-- WORK INSTRUCTIONS --
The answer is every line in the data below that contains the word "Enable".
○ ○ ○ ○
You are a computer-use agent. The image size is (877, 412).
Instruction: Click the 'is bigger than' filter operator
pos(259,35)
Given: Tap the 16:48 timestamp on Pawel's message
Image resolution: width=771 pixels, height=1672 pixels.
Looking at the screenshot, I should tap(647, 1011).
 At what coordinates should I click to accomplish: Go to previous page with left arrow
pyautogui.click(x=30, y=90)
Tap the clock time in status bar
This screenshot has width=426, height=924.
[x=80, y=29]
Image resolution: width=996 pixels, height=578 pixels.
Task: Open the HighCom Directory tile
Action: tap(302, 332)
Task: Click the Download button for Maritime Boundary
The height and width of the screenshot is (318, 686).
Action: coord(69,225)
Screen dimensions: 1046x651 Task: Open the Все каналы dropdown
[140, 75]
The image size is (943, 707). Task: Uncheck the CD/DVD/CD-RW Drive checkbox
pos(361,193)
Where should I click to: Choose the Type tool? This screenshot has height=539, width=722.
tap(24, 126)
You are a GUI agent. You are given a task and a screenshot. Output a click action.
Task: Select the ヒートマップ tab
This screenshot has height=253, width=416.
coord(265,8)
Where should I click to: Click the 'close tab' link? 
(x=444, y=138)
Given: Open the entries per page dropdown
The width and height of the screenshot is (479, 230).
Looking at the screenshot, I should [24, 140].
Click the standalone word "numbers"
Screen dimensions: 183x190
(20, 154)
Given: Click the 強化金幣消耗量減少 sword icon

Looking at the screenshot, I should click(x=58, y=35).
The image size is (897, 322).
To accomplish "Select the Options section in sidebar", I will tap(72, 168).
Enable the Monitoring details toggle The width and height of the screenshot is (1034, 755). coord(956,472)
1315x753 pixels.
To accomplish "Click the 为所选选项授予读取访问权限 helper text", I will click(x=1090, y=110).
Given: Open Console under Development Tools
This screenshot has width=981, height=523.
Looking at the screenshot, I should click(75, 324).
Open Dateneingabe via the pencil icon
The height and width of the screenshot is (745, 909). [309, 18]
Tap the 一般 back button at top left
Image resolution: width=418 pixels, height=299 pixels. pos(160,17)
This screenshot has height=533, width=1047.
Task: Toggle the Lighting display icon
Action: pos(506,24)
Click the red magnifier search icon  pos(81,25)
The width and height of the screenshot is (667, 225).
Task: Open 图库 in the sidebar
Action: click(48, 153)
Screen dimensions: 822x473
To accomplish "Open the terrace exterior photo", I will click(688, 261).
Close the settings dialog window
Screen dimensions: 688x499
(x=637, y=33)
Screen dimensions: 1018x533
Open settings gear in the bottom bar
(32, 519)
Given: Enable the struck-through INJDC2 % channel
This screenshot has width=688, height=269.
○ ○ ○ ○
-- ANSWER BOX --
Enable the Monitoring details toggle The width and height of the screenshot is (1034, 755). coord(956,472)
Given: Enable the struck-through INJDC2 % channel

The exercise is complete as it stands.